Utterance
Utterance (from scenerystack/utterance-queue) wraps a piece of alert content — a string, a TReadOnlyProperty<string>, a function returning either, or a ResponsePacket — so that an UtteranceQueue can decide when and whether to speak it. A single Utterance instance can be re-added to a queue repeatedly (e.g. once per model step); the queue treats a re-add as "this content changed again," resetting its stability timer rather than piling up duplicate announcements.
import { Utterance } from 'scenerystack/utterance-queue';A minimal example
const utterance = new Utterance( {
alert: 'Ball moved to the left wall',
alertStableDelay: 500 // wait for rapid re-adds to settle before speaking
} );
// Re-adding the same Utterance while it changes resets its stability timer instead of queuing duplicates.

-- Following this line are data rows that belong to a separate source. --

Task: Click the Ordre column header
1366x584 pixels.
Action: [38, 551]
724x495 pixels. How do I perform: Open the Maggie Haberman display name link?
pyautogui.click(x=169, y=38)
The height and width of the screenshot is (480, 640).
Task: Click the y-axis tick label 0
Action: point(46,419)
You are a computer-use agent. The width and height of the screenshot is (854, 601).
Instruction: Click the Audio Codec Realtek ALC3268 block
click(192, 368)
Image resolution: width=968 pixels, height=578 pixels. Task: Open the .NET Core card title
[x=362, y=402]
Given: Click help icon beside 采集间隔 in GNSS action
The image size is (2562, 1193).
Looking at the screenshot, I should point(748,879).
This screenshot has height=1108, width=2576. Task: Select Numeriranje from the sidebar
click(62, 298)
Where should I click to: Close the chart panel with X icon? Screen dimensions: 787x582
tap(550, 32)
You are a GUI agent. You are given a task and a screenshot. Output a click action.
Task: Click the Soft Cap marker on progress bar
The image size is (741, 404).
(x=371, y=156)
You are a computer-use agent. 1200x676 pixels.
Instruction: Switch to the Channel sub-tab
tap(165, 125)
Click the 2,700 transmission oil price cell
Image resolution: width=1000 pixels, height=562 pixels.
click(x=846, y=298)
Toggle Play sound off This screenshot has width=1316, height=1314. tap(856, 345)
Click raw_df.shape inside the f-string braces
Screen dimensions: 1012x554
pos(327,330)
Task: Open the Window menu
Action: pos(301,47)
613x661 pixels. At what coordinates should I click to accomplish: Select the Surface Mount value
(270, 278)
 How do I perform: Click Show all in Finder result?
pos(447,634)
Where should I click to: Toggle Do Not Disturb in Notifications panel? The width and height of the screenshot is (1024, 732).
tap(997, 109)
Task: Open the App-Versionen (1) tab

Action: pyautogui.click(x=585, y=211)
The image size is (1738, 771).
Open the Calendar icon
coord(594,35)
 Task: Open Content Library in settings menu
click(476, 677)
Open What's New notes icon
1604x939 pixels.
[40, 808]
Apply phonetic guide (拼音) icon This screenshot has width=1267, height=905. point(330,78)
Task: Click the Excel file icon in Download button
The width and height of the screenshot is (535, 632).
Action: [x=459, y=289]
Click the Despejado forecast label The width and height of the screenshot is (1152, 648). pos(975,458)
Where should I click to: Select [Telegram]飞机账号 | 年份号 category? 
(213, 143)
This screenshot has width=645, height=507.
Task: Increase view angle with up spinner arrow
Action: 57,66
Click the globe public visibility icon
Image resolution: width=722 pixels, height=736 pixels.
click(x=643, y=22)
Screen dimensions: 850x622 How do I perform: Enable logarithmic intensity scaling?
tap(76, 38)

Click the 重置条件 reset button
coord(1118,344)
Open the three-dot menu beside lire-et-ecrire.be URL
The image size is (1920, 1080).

utteranceQueue.addToBack( utterance );Changing what will be spoken next time just reassigns alert:
utterance.alert = 'Ball moved to the right wall';
utteranceQueue.addToBack( utterance );Constructor
new Utterance( providedOptions?: UtteranceOptions )Options
| Option | Default | Effect |
|---|---|---|
alert | null | The content to speak: a string, TReadOnlyProperty<string>, a function returning either, or a ResponsePacket |
predicate | () => true | Checked right before announcing; if it returns false the Utterance is silently dropped, no retry |
canAnnounceProperties | [] | All must be true for this Utterance to announce at all (feeds canAnnounceProperty) |
descriptionCanAnnounceProperties | [] | Additional gate specific to AriaLiveAnnouncer/description output |
voicingCanAnnounceProperties | [] | Additional gate specific to SpeechSynthesisAnnouncer/voicing output |
alertStableDelay | 200 (ms) | How long the Utterance must go un-re-added before it's considered "stable" and eligible to speak |
alertMaximumDelay | Number.MAX_VALUE (ms) | Upper bound — forces announcement even if the Utterance never stabilizes |
announcerOptions | {} | Forwarded verbatim to the Announcer's announce() call |
priority | Utterance.DEFAULT_PRIORITY (1) | See priority statics below |
Methods and properties
| Member | Description |
|---|---|
getAlertText( respectResponseCollectorProperties? ) | Resolves the current alert to text (running functions/reading Properties/collecting the ResponsePacket as needed) |
.alert (getter) / getAlert() | Returns the raw wrapped content unresolved — whatever was set (a string, TReadOnlyProperty, function, or ResponsePacket), not text. Use getAlertText() to resolve to a string |
.alert (setter) / setAlert( alert ) | Replaces the wrapped content |
priorityProperty | TProperty<number> — mutate live to reprioritize an Utterance already sitting in a queue |
setAlertStableDelay( delay ) | Changes alertStableDelay after construction |
reset() | Clears the cached "previous alert text"; does not affect the queue |
dispose() | Disposes the internal control Properties; call when the Utterance is no longer needed |
Priority statics
| Static | Value |
|---|---|
Utterance.TOP_PRIORITY | 10 |
Utterance.HIGH_PRIORITY | 5 |
Utterance.MEDIUM_PRIORITY | 2 |
Utterance.DEFAULT_PRIORITY | 1 |
Utterance.LOW_PRIORITY | 0 |
A higher-priority Utterance interrupts a lower-priority one currently being spoken by an UtteranceQueue; use the statics rather than raw numbers so intent stays readable at call sites.
Re-adding the same instance is the intended debouncing mechanism
Because UtteranceQueue.addToBack recognizes an already-queued Utterance by identity and refreshes its position/timing instead of duplicating it, the idiomatic pattern for "announce this changing value" is to keep one long-lived Utterance per changing thing and call addToBack on every change, relying on alertStableDelay to coalesce rapid changes into a single spoken result — not to create a fresh Utterance per change.